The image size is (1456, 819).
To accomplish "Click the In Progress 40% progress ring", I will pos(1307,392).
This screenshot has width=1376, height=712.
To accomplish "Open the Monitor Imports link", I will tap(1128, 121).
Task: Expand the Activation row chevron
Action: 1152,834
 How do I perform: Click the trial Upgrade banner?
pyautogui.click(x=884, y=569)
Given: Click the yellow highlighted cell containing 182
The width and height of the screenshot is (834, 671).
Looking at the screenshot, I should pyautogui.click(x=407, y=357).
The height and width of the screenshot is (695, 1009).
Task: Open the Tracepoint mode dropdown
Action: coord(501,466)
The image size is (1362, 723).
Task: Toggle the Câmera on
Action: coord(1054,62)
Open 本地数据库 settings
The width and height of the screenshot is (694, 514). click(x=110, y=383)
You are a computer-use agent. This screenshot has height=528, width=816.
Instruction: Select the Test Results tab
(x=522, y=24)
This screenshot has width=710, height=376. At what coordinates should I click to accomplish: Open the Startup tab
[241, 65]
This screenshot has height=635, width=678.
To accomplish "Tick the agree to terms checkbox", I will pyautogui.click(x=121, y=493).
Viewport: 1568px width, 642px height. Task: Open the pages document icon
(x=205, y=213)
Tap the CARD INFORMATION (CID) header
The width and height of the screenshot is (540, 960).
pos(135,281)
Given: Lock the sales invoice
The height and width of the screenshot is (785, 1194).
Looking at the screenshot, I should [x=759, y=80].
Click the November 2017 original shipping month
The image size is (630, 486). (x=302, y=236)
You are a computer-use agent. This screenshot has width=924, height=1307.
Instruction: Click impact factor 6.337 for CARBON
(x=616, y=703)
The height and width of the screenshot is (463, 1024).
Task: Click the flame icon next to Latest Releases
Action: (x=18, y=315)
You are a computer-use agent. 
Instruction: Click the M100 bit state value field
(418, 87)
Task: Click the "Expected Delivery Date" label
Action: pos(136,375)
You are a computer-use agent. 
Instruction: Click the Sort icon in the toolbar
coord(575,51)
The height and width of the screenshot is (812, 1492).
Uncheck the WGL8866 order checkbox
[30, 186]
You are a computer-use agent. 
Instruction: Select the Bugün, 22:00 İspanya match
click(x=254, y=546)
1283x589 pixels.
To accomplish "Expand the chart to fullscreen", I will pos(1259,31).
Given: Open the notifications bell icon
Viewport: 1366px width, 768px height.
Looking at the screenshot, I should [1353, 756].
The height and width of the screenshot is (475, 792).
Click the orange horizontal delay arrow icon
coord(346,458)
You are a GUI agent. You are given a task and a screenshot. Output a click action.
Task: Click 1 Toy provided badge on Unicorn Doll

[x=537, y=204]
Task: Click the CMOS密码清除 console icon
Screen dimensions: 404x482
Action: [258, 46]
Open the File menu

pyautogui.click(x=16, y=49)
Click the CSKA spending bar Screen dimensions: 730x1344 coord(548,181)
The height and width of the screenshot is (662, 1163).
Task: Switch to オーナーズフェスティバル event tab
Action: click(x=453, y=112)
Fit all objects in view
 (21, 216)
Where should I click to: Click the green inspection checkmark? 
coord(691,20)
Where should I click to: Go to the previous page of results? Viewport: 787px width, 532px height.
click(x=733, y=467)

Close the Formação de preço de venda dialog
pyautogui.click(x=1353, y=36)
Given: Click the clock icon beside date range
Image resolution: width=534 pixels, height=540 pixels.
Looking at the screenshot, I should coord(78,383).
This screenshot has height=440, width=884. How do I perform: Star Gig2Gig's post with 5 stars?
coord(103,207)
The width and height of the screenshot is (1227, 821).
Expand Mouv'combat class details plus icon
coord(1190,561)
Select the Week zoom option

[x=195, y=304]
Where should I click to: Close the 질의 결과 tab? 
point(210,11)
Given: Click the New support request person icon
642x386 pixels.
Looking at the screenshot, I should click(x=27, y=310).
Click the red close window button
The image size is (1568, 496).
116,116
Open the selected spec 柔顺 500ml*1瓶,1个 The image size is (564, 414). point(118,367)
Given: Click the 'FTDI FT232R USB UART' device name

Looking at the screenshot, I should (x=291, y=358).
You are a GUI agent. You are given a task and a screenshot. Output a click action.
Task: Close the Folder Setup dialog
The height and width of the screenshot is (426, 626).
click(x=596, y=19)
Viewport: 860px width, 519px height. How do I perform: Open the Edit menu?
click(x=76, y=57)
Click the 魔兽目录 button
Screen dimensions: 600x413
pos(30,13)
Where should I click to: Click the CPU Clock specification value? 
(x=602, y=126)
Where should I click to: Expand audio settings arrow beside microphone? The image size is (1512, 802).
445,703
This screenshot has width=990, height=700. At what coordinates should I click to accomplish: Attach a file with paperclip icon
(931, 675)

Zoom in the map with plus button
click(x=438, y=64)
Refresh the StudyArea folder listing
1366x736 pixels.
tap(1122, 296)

★ ★ ★ ★

Exercise prompt: Your task is to reproduce the entries exactly, starting at the first line and ending with the line containing "has height=528, width=816.".

Exercise solution:
The image size is (1456, 819).
To accomplish "Click the In Progress 40% progress ring", I will pos(1307,392).
This screenshot has width=1376, height=712.
To accomplish "Open the Monitor Imports link", I will tap(1128, 121).
Task: Expand the Activation row chevron
Action: 1152,834
 How do I perform: Click the trial Upgrade banner?
pyautogui.click(x=884, y=569)
Given: Click the yellow highlighted cell containing 182
The width and height of the screenshot is (834, 671).
Looking at the screenshot, I should pyautogui.click(x=407, y=357).
The height and width of the screenshot is (695, 1009).
Task: Open the Tracepoint mode dropdown
Action: coord(501,466)
The image size is (1362, 723).
Task: Toggle the Câmera on
Action: coord(1054,62)
Open 本地数据库 settings
The width and height of the screenshot is (694, 514). click(x=110, y=383)
You are a computer-use agent. This screenshot has height=528, width=816.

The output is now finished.